Recast the stretch of lines from the one containing "[Facebook Social Icône] (839, 2391)" through the one containing "Permitere toate (727, 1428)" as a Markdown table with the columns Row and Line. Number each row, and leave out blank lines and pictures.

__THE DATA__.
***

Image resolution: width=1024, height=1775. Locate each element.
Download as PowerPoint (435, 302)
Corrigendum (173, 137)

***

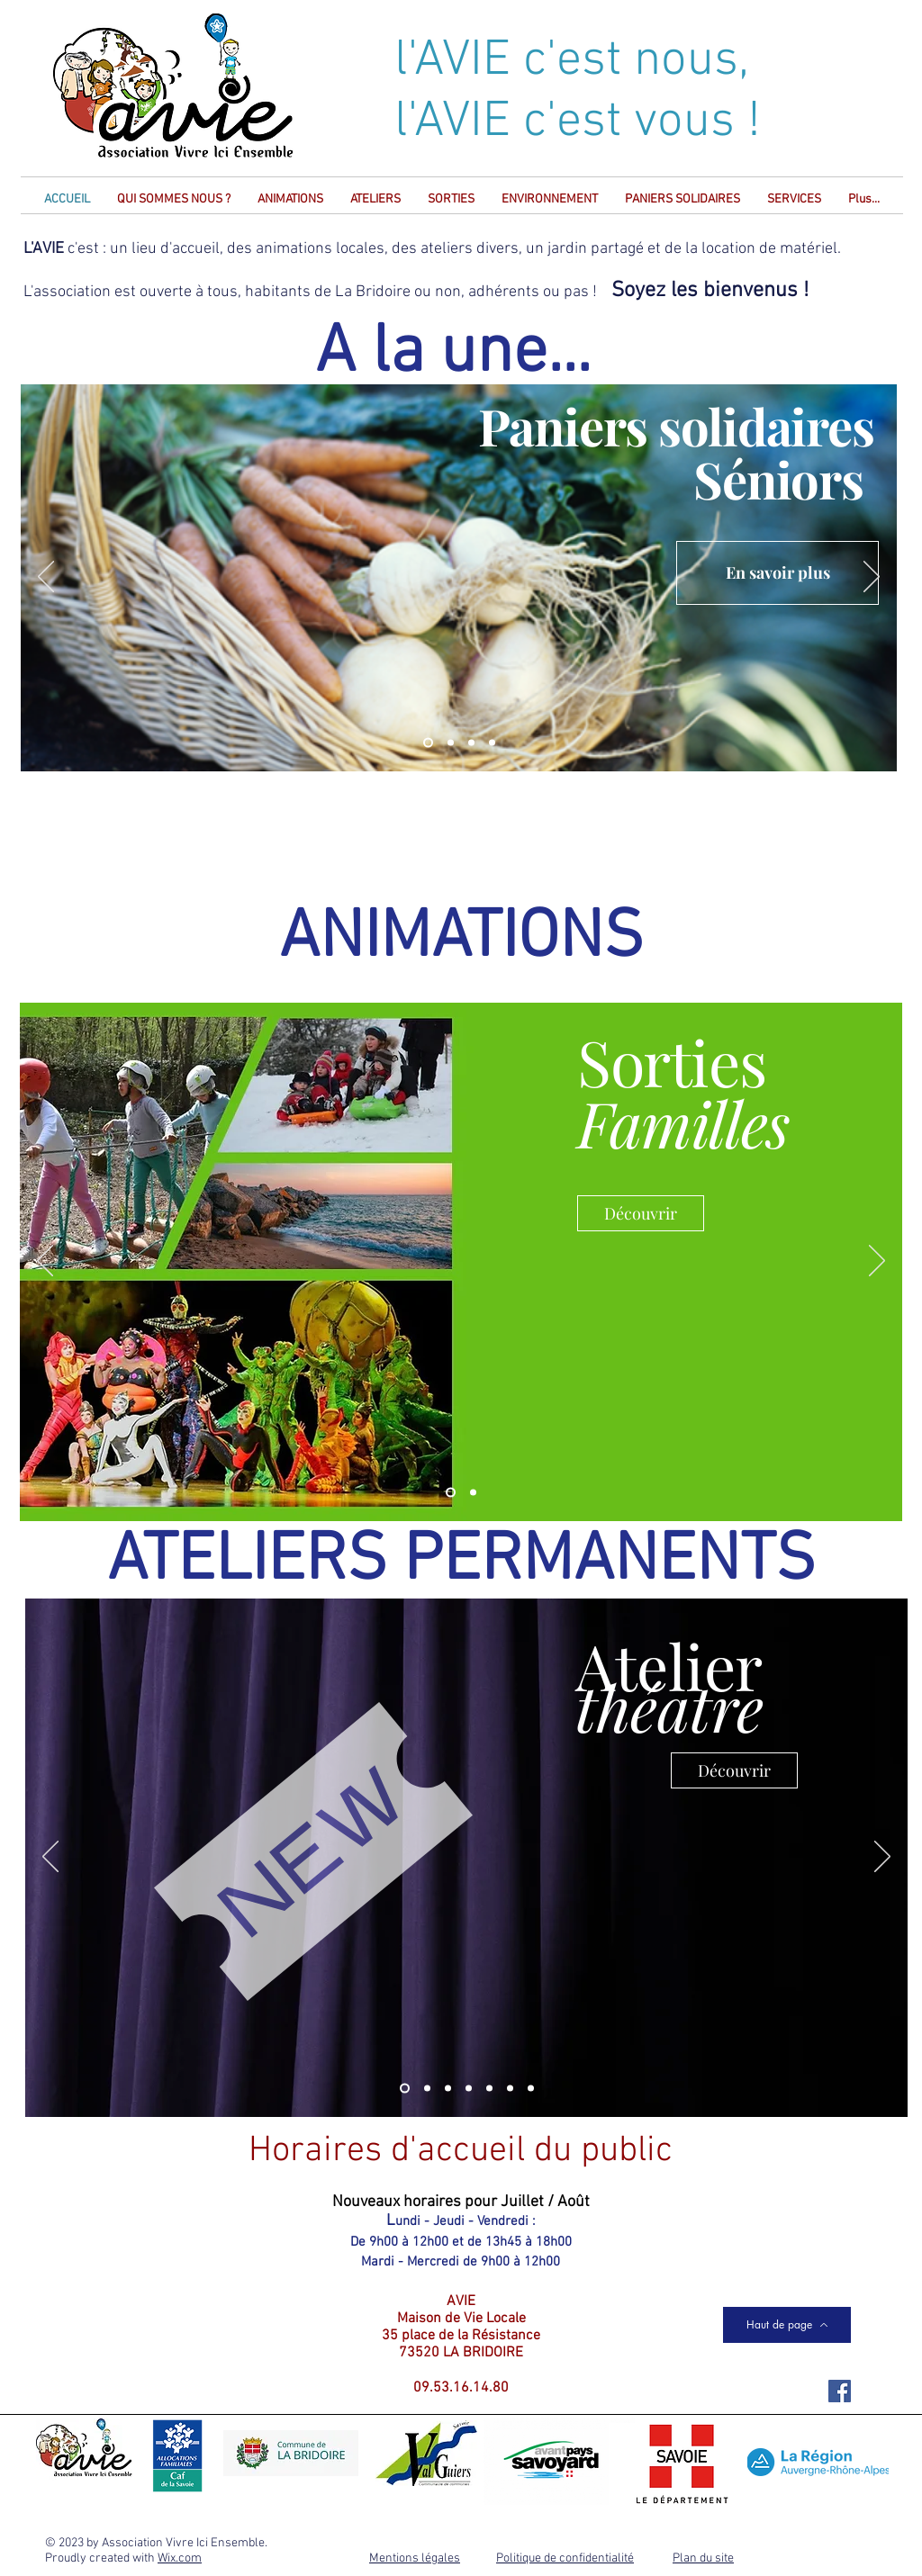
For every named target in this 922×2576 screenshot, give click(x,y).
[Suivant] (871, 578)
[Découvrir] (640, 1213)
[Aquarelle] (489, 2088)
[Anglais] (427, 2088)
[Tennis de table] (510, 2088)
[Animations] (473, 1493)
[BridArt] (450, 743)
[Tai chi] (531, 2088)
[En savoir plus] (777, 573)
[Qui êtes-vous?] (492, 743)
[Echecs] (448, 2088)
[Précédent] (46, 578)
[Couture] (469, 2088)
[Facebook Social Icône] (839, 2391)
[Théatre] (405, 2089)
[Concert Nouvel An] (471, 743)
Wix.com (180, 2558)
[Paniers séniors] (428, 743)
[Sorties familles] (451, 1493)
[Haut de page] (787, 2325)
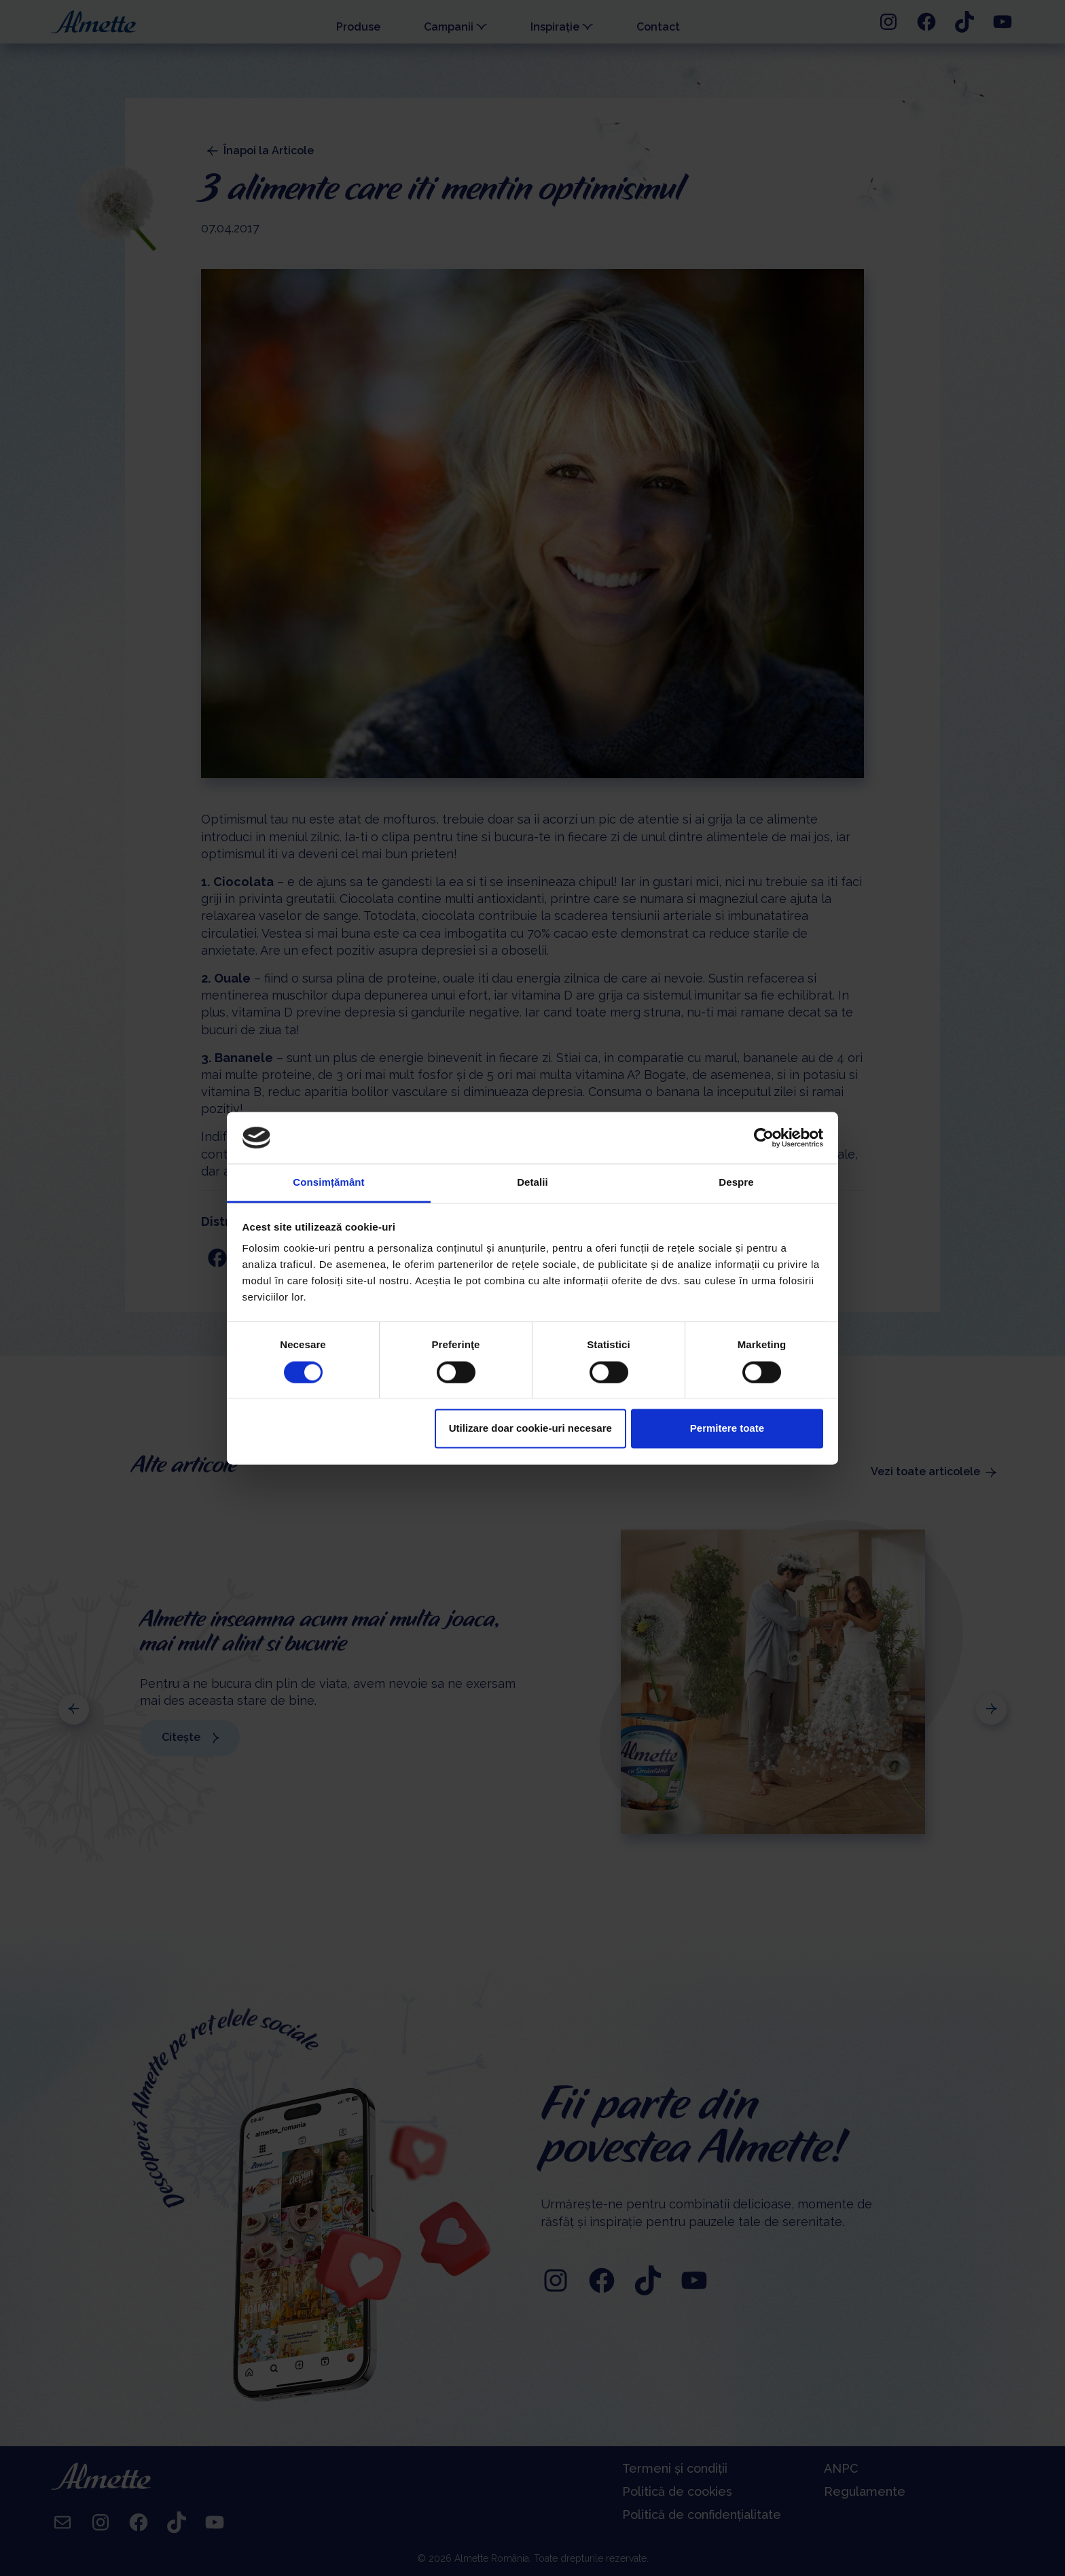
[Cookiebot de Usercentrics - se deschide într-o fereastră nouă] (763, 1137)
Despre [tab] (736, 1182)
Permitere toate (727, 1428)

***

__OUTPUT FOR THIS EXERCISE__.
| Row | Line |
|---|---|
| 1 | [Facebook Social Icône] (839, 2391) |
| 2 | [Théatre] (405, 2089) |
| 3 | [Concert Nouvel An] (471, 743) |
| 4 | Wix.com (180, 2558) |
| 5 | [Paniers séniors] (428, 743) |
| 6 | [Sorties familles] (451, 1493) |
| 7 | [Haut de page] (787, 2325) |
| 8 | [Cookiebot de Usercentrics - se deschide într-o fereastră nouă] (763, 1137) |
| 9 | Despre [tab] (736, 1182) |
| 10 | Permitere toate (727, 1428) |